■ EXTRACT TO READ
My husband is the child of immigrants.  And even thirty years after coming to America, my in-laws preferred their native Italian to English.


So when we would be in a crowded room, comments flying, I struggled to keep up with what was being said because I didn’t speak the same language.

As the years went by and our relationship deepened, I realized they had the same struggle when I would try to communicate complex truth in English.  It wasn’t their heart language and some things just didn’t translate well.

Sometimes feelings got hurt because what one of us thought we were saying was not what the other person heard.

Subtitles would have been useful.

The other day in an attempt to keep my unwell body in a chair, I pulled up Amazon and picked a movie.  It was in French with subtitles.

I thought, “I’ll try it.”

But as the movie went on, I realized that I was unable to give full attention to either the action of the movie or the subtitles that interpreted the dialogue.

It took way more effort than I was willing to commit to what was supposed to be a relaxing couple of hours.

So I turned it off.

Today someone in a bereaved parents group to which I belong asked if anyone else found holidays exhausting.

The comments were a resounding “yes”!

The more I thought about it the more I realized that a big part of what makes it so exhausting is a communication gap.


I am not the same as I was before burying a child.  

My family is not the same.  

Nothing is the same.

Some of the “not the same” is the gap between my understanding of how I have changed and the lack of understanding by others about how I have changed.

Many friends, extended family members and acquaintances continue to relate to me as if I’m the “old” me. That creates tension and requires energy to deal with-I either have to overlook it, try to help them understand or figure out how to deal with it some other way.

We’re just not speaking the same language anymore.

Sometimes I think subtitles would be helpful.

But even then it would still be exhausting.   




Author: Melanie

I am a shepherd, wife and mother of four amazing children, three that walk the earth with me and one who lives with Jesus. This is a record of my grief journey and a look into the life I didn't choose. If you are interested in joining a community of bereaved parents leaning on the promises of God in Christ, please like the public Facebook page, "Heartache and Hope: Life After Losing a Child" and join the conversation.

6 thoughts on “Subtitles”

  1. All too true!

    I wish I could visit that beautiful place pictured above. That’s how I hope to spend my time during the millennial kingdom – visiting all the amazing sites I’ve missed out on thus far. I plan to take my children with me! 😉

    Liked by 1 person

  2. Once again your words are perfect. Concise truth that helps me tremendously. I often think of the quote – “For those who understand, no explanation is needed. For those who do not understand, no explanation is possible.” I think you shared this on an earlier post. I remind myself of this and try not to expect something from others that they are not capable of giving. At the same time, I am just trying to get through one day at a time and protect what is left of this shattered heart. If that means staying away from certain people or situations, that’s just how it has to be right now (and maybe for the rest of my life).

    I am so sorry that you and I are in the “those who understand” group. I wish nobody ever had to be in this group. But since we are here, please know how thankful I am that you are willing to share your heart. Your words are comforting and helpful to many broken and hurting moms. Hugs!

    Liked by 2 people

    1. I, too, am sorry we share this understanding but thankful that together we can be stronger. Janet Boxx has written many times about how affirmation of our feelings as bereaved parents goes such a long way to help us toward healing. I’m thankful that you find the words helpful.

      Liked by 1 person

  3. This resonated with me deeply! You’ve managed to put into words what I felt for a few years after my cancer diagnosis and treatment – how peope continued to treat me like the “old me” even though (I felt) I had changed or rather, *been* changed (which is all the more unpleasant because its source is external to oneself). Thank you for this – I’ve never been able to “word” it properly.

    Liked by 1 person

    1. It took me a long time to understand it with my in-laws, but that gave me a bit of a head start in this journey. Trying to communicate across language, cultural and experiential barriers is so very hard. I don’t really blame those outside our experience for not understanding. I would simply appreciate acknowledgement of the extra effort it takes for me to be in company of others every day.

■ TASK DIRECTIONS
Reproduce word for word the part of the subtitles post starting at "So I turned" and ending at "burying a child.".

■ PROVIDED RECORDS
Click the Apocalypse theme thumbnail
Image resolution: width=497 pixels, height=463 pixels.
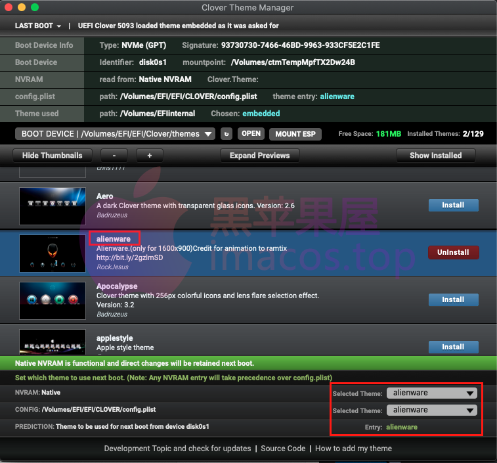point(53,300)
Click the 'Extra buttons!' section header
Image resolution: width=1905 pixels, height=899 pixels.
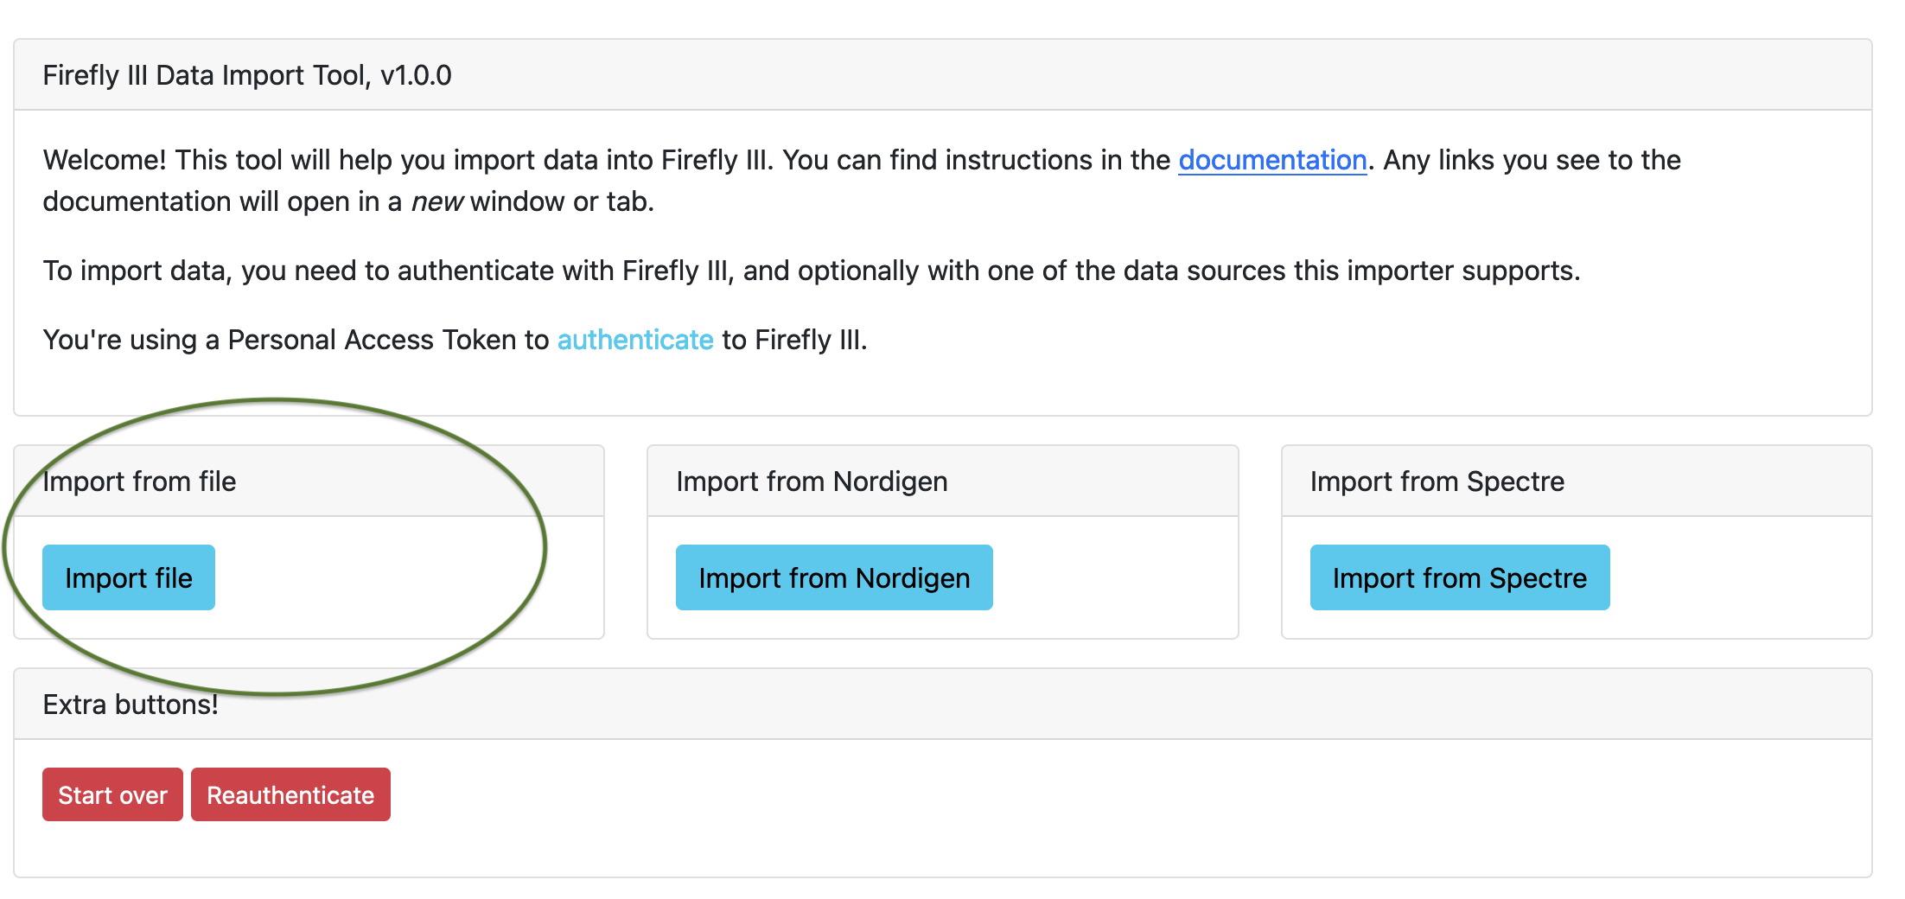[131, 705]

■ RESULT
So I turned it off.

Today someone in a bereaved parents group to which I belong asked if anyone else found holidays exhausting.

The comments were a resounding “yes”!

The more I thought about it the more I realized that a big part of what makes it so exhausting is a communication gap.


I am not the same as I was before burying a child.